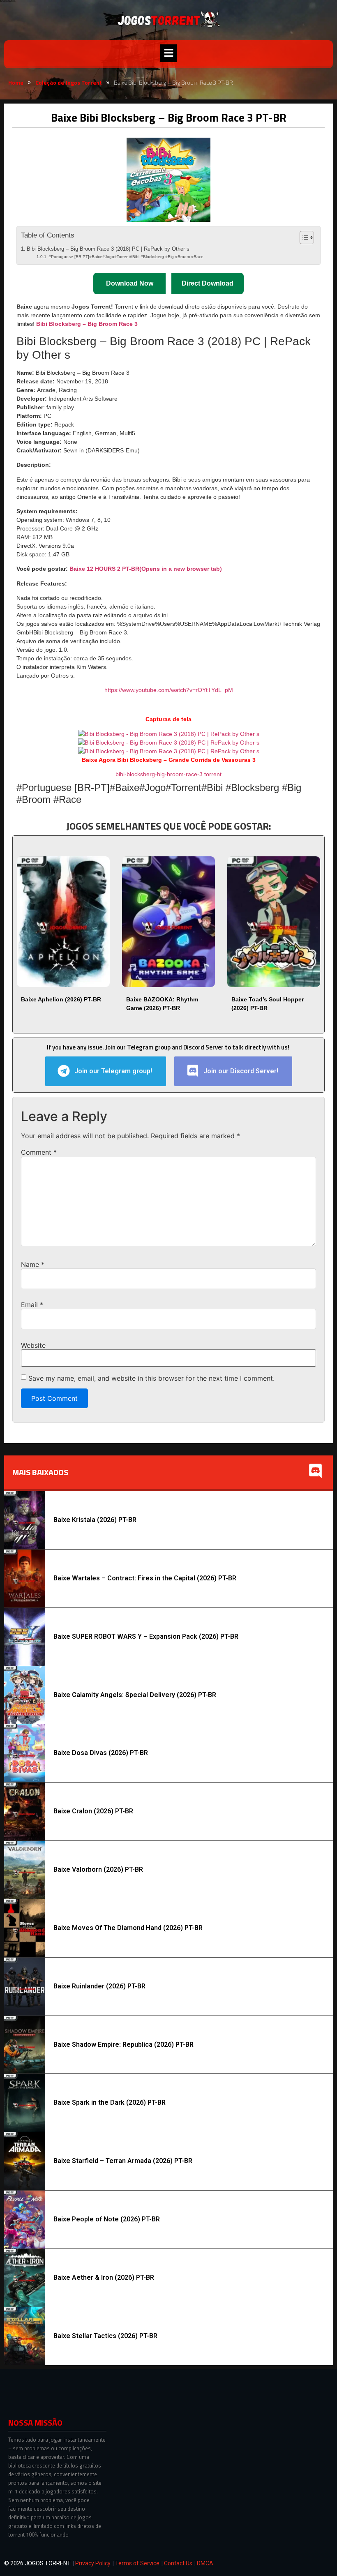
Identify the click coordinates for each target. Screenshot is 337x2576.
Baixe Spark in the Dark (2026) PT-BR (109, 2102)
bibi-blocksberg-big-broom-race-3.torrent (168, 774)
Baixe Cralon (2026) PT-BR (93, 1811)
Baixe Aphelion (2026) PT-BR (61, 999)
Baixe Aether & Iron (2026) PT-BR (103, 2277)
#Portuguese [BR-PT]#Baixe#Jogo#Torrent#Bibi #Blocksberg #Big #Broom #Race (125, 256)
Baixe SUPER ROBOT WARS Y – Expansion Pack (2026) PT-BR (145, 1636)
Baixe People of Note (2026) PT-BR (106, 2219)
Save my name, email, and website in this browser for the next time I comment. (151, 1378)
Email (32, 1304)
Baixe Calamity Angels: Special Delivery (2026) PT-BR (134, 1695)
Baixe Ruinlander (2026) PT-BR (99, 1986)
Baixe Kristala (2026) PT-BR (94, 1520)
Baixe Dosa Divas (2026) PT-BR (100, 1753)
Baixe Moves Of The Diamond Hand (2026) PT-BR (128, 1928)
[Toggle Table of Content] (302, 237)
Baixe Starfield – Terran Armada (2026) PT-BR (122, 2161)
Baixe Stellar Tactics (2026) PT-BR (105, 2336)
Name (32, 1264)
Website (33, 1345)
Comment (39, 1152)
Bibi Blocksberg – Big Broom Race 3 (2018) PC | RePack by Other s (108, 249)
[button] (168, 53)
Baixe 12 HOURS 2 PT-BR (145, 568)
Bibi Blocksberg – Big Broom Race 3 (87, 324)
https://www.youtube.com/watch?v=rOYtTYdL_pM (168, 690)
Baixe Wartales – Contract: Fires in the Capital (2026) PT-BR (144, 1578)
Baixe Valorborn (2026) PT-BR (98, 1869)
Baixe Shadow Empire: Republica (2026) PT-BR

◇ ◇ ◇ ◇

* [Task item]: Your output should be an exact copy of the lines from the one containing "Baixe Cralon (2026) PT-BR (93, 1811)" through the last line of the data above.

* [Your response]:
Baixe Cralon (2026) PT-BR (93, 1811)
Baixe Aphelion (2026) PT-BR (61, 999)
Baixe Aether & Iron (2026) PT-BR (103, 2277)
#Portuguese [BR-PT]#Baixe#Jogo#Torrent#Bibi #Blocksberg #Big #Broom #Race (125, 256)
Baixe SUPER ROBOT WARS Y – Expansion Pack (2026) PT-BR (145, 1636)
Baixe People of Note (2026) PT-BR (106, 2219)
Save my name, email, and website in this browser for the next time I comment. (151, 1378)
Email (32, 1304)
Baixe Calamity Angels: Special Delivery (2026) PT-BR (134, 1695)
Baixe Ruinlander (2026) PT-BR (99, 1986)
Baixe Kristala (2026) PT-BR (94, 1520)
Baixe Dosa Divas (2026) PT-BR (100, 1753)
Baixe Moves Of The Diamond Hand (2026) PT-BR (128, 1928)
[Toggle Table of Content] (302, 237)
Baixe Starfield – Terran Armada (2026) PT-BR (122, 2161)
Baixe Stellar Tactics (2026) PT-BR (105, 2336)
Name (32, 1264)
Website (33, 1345)
Comment (39, 1152)
Bibi Blocksberg – Big Broom Race 3 (2018) PC | RePack by Other s (108, 249)
[button] (168, 53)
Baixe 12 HOURS 2 PT-BR (145, 568)
Bibi Blocksberg – Big Broom Race 3 (87, 324)
https://www.youtube.com/watch?v=rOYtTYdL_pM (168, 690)
Baixe Wartales – Contract: Fires in the Capital (2026) PT-BR (144, 1578)
Baixe Valorborn (2026) PT-BR (98, 1869)
Baixe Shadow Empire: Republica (2026) PT-BR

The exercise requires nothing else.